Page extract ▸
2) Pipeline: Please order my stuff and draw good!

For a “long” time this was the top of the evolution.
This was also the DEFAULT mode. The library has a configuration variable: usePipeline
If this is set to 1, than the pipeline is used with following functions:
(if not set, than these functions als work in immediate mode)

• void v_directDraw32()
• void v_directDraw32Patterned()
• int v_printStringRaster()
• void v_printString()

With these functions, you can probably do MOST of what is “needed” concerning screen output (the old “bitmap” routines have not been updated to use the pipeline yet!).
What the pipeline does:

• it “collects” all vector/print instructions within a queue
• once you call waitRecal() (which you must do every round), it examines the queue, optimizes it and puts the optimized results in a secondary queue
• the secondary queue is than optimal printed to screen*

* ok, the optimization can probably still be improved… but at least we collected all the data!

Using the pipeline – even as it adds an addional computational stage – is usually a speed increase of 30-50% – and the drawing often is “cleaner”.

The “draw” functions use absolute values within the range of -32000 to +32000 (although only about -20000 to + 20000 is visible).

The pipeline approach additionally enables:

• the possibilty to use a global scale for ALL output (excluding raster text)
• the possibility to change orientation (for now still excluding raster text)
• the possibility to do “global” clipping
• the possibility to reposition the complete output

… and this at virtually no cost.

3) IRQ – Mode: Or more understandable – Output to Vectrex is done in a different Thread

This is an extension of the pipeline mode. This will be the future standard mode, but as of today you still have to enable it manually with:

v_setupIRQHandling();

The functions described above also can be used in IRQMode. You can switch between the modes if need be.
(for a detailed description of what this is pls look at: 18th of March 2021 Baremetal PiTrex again).

The upside is:

• additional speed increase of often more than 20%
• usage of sample playing possible
• you can run the vectrex output in a different timing synchronization as your program
• this also means, you e.g. do not have “blank screens” during long calculations
  (the output thread always draws the last finished pipeline contens, also redisplays it if there is no new data)

Attention:
While IRQ Mode is active:

• all output to the vectrex must be made by the output “thread”. The thread “knows” and “remembers” what state the VIA is in, if you change that under its nose, things can get messy!

Provided information ▸

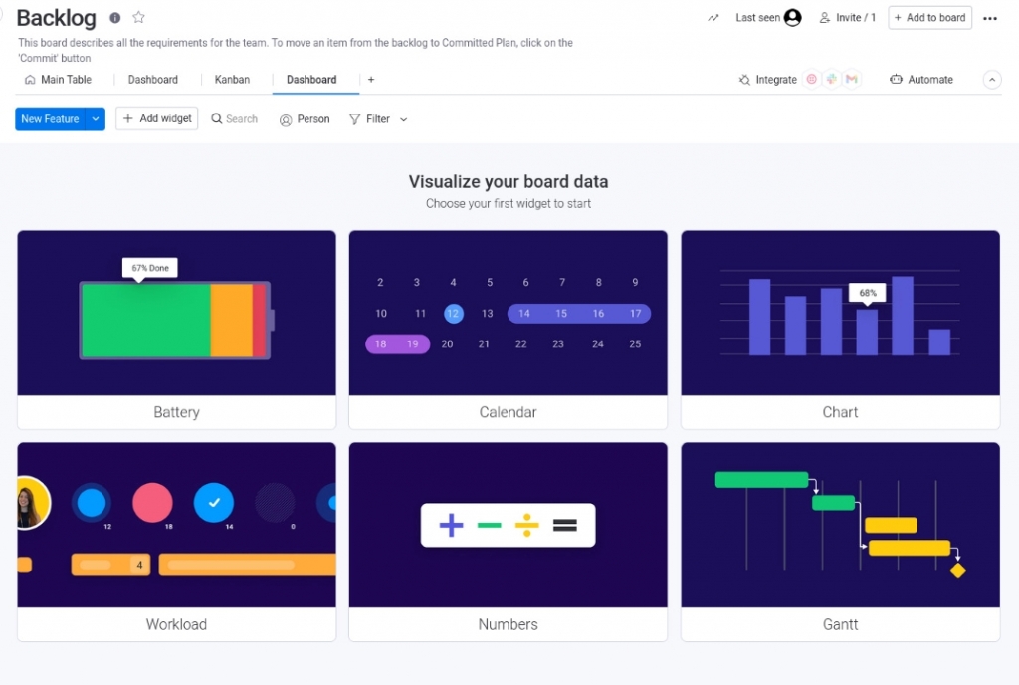Open the Filter dropdown arrow
This screenshot has height=685, width=1019.
click(x=404, y=119)
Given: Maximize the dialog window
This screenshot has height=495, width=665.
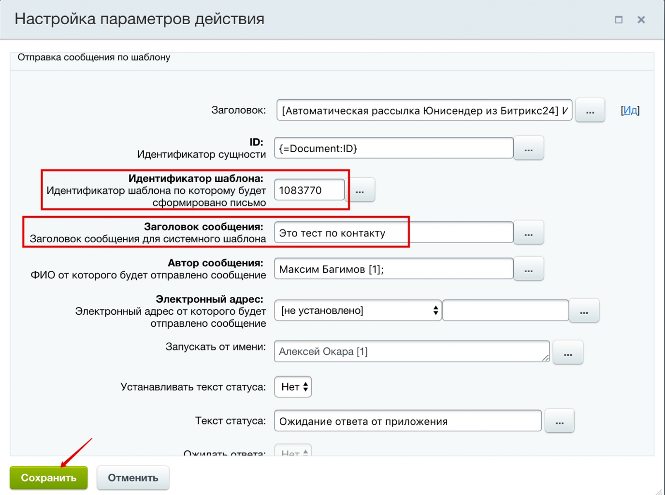Looking at the screenshot, I should (x=619, y=20).
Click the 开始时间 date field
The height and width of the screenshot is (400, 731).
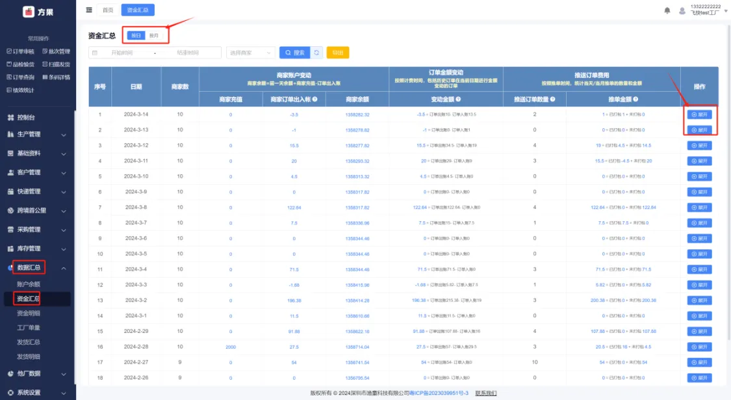point(122,53)
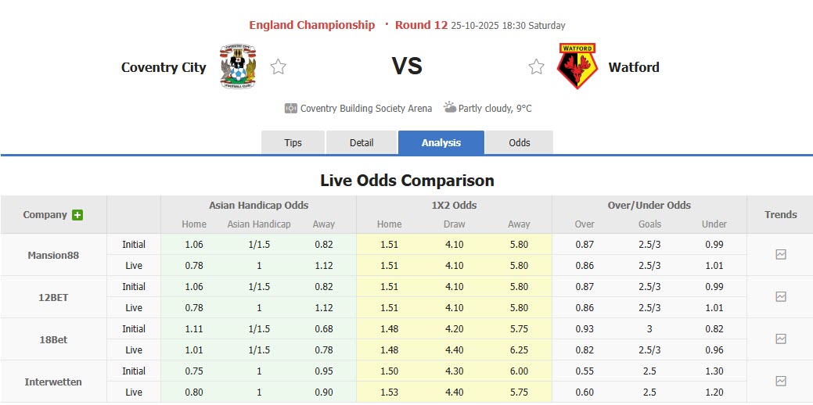Click the Watford club crest
Image resolution: width=813 pixels, height=405 pixels.
(577, 66)
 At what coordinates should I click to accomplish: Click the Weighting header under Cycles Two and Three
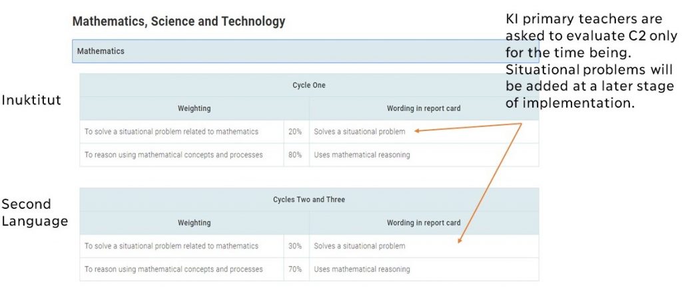pos(194,223)
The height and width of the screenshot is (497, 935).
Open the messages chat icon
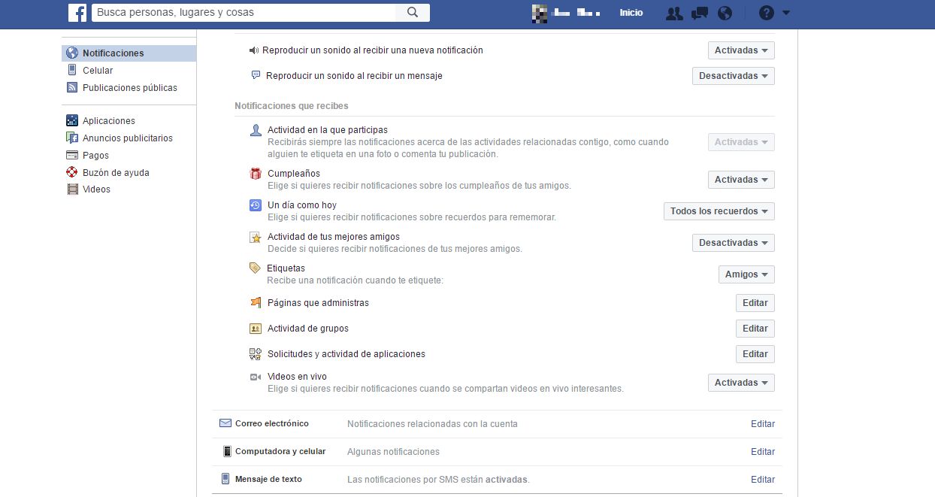[700, 13]
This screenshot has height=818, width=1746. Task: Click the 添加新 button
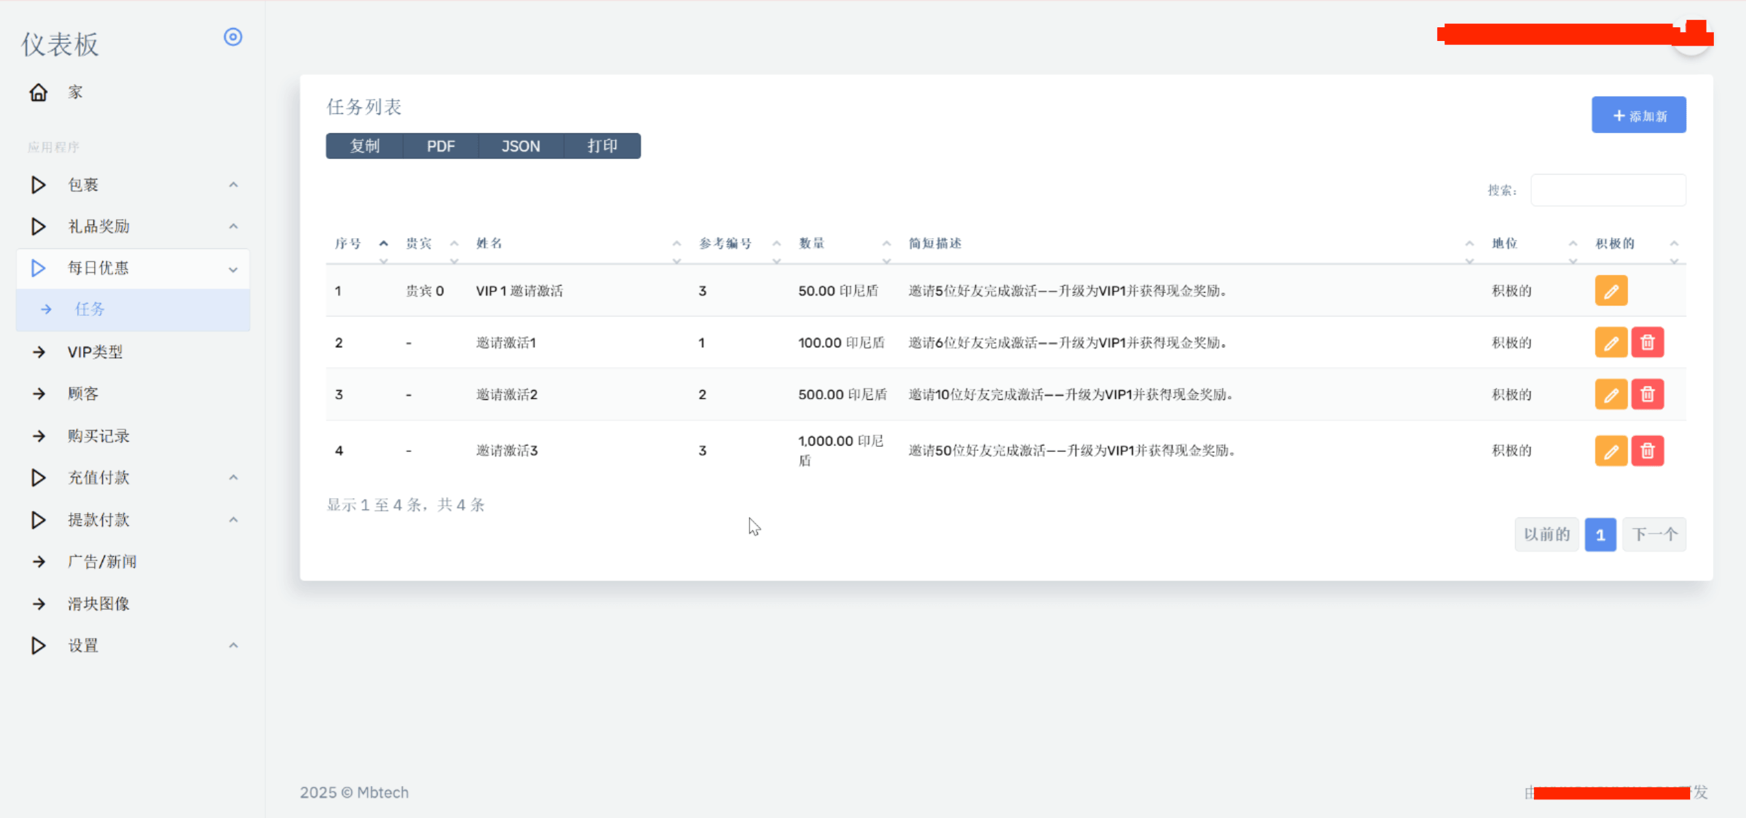1638,115
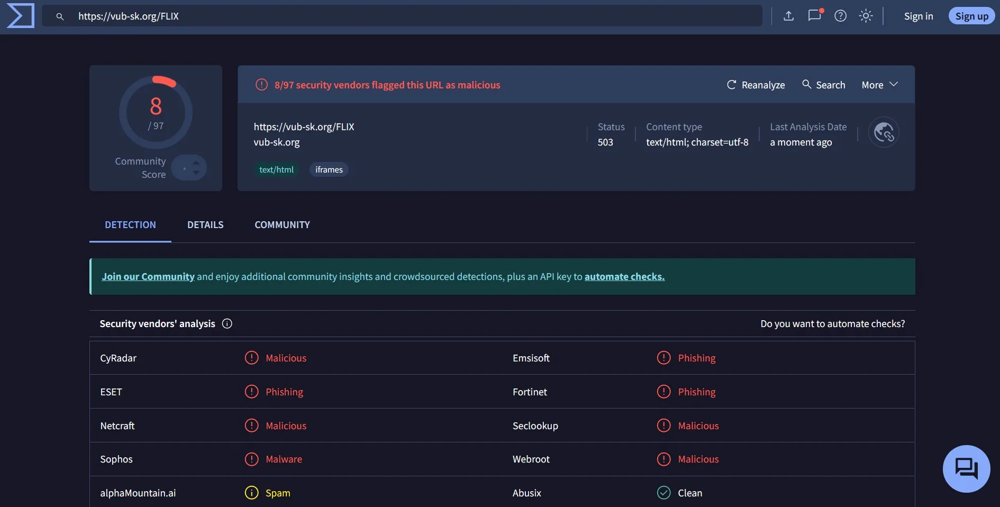This screenshot has height=507, width=1000.
Task: Switch to the COMMUNITY tab
Action: coord(281,224)
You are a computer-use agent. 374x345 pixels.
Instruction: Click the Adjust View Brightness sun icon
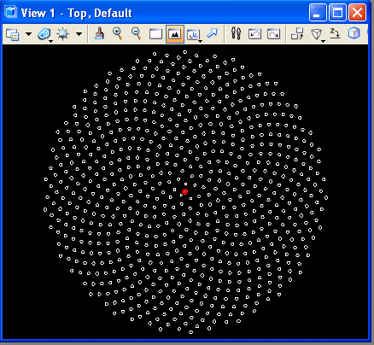[x=63, y=34]
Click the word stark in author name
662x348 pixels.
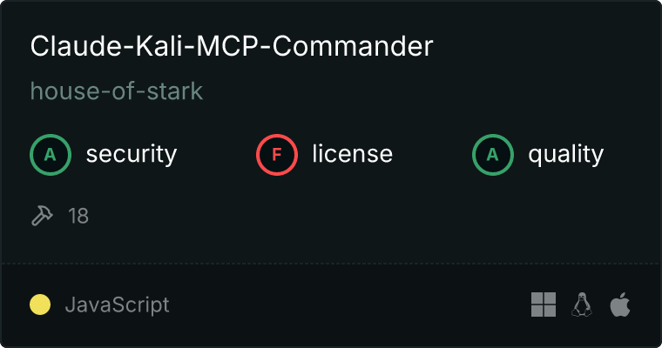coord(175,91)
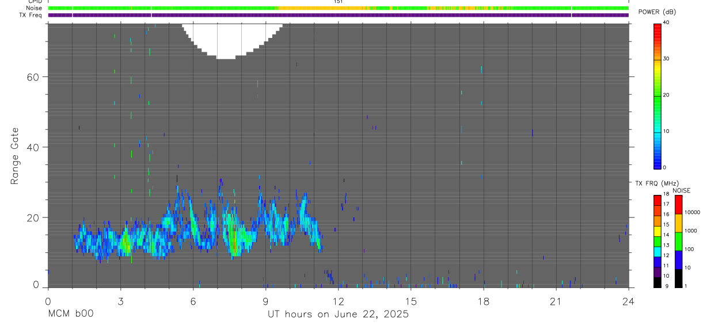Click the MCM b00 radar beam label

pyautogui.click(x=70, y=314)
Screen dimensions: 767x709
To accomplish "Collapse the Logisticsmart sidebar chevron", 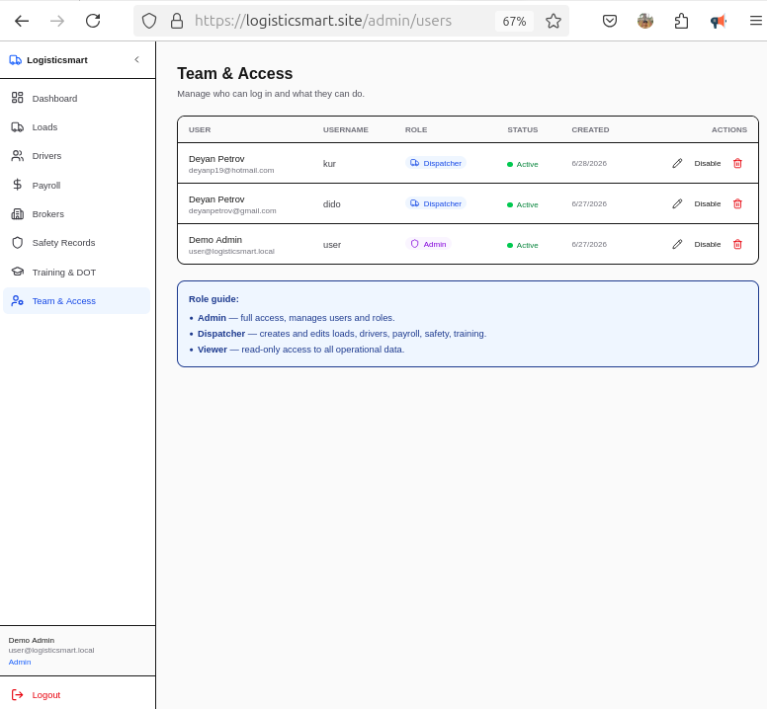I will (x=137, y=59).
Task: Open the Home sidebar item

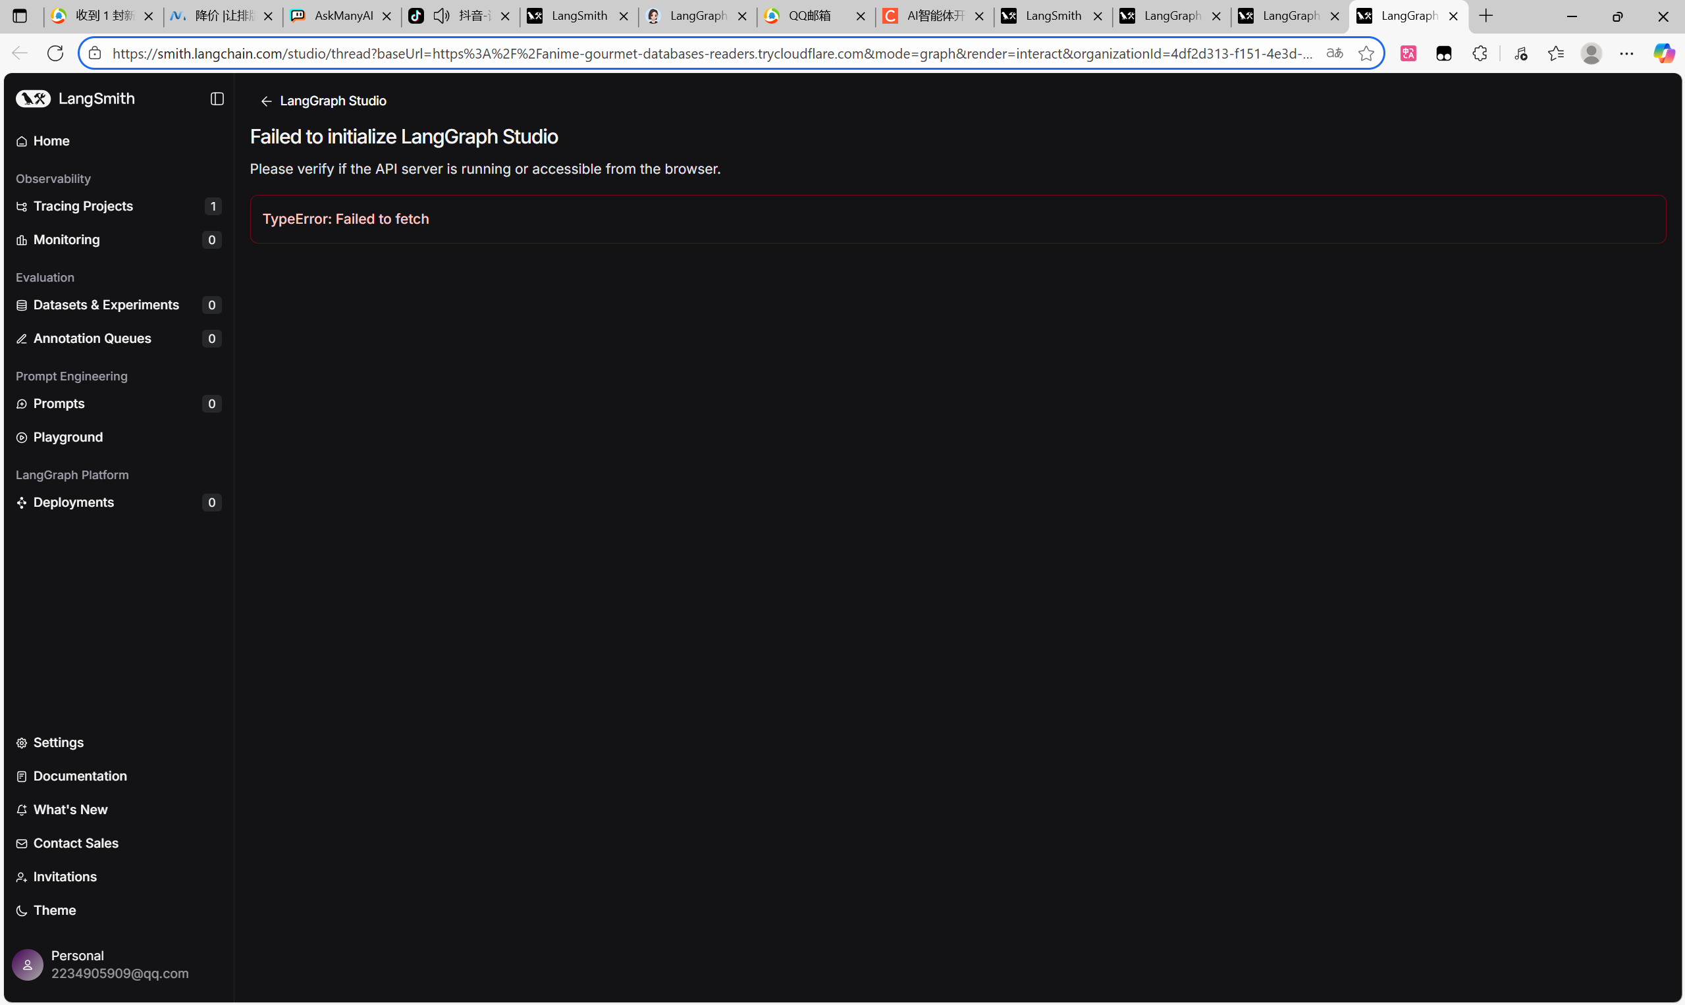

Requirements ▸ Write the next part of the text on Vectrex output modes, continuing after its final bullet about the output thread and the VIA state.

Reply ▸
• if the output thread must output “way to much” (thousands of tiny vectors + sound + joystick…) than it CAN be, that the system appears “locked”, since the output thread has highest priority, if it doesn’t return to the main program than effectively your program “stands still”
• if that happens, switch the IRQ mode off, optimize your program while running in pipeline mode, and than switch the IRQ mode on again (this rarely happens though)

Library entities you must know

vectrexinit(1)
initializes Kevins piTrex access routines, must be called once at the start.

void v_init()
initializes the vectrex interface to default values, also reads the “vectrexInterface.ini” file.
This function usually must be preceded by a “vectrexinit(1)” call!

void v_WaitRecal()
this must be called once in your game round. This call synchronizes the game loop to a fixed timing (if possible).
all modes but IRQ mode:
– the timing is the refresh of the vectrex screen (can be set with v_setRefresh(), defaults to 50Hz)
– if you want to output sound, and read input from vectrex IO devices, these must be called seperately once each round
IRQMode:
– sound output and IO handling is also done in the vectrex thread, you have to enable these by calling appropriate enabler functions (v_enableSoundOut(), v_enableButtons(), …)
– IRQMode makes it possible to have different synchronization timings for vectrex refresh and game speed
(v_setRefresh() sets the vectrex refresh, v_setClientHz() sets the synch timing for your program, per default both are 50Hz)
– in IRQMode only the doubleBuffered sound function are allowed to be used (the other functions access VIA directly)

uint8_t v_readButtons()
void v_readJoystick1Digital()
void v_readJoystick1Analog()
void v_doSound()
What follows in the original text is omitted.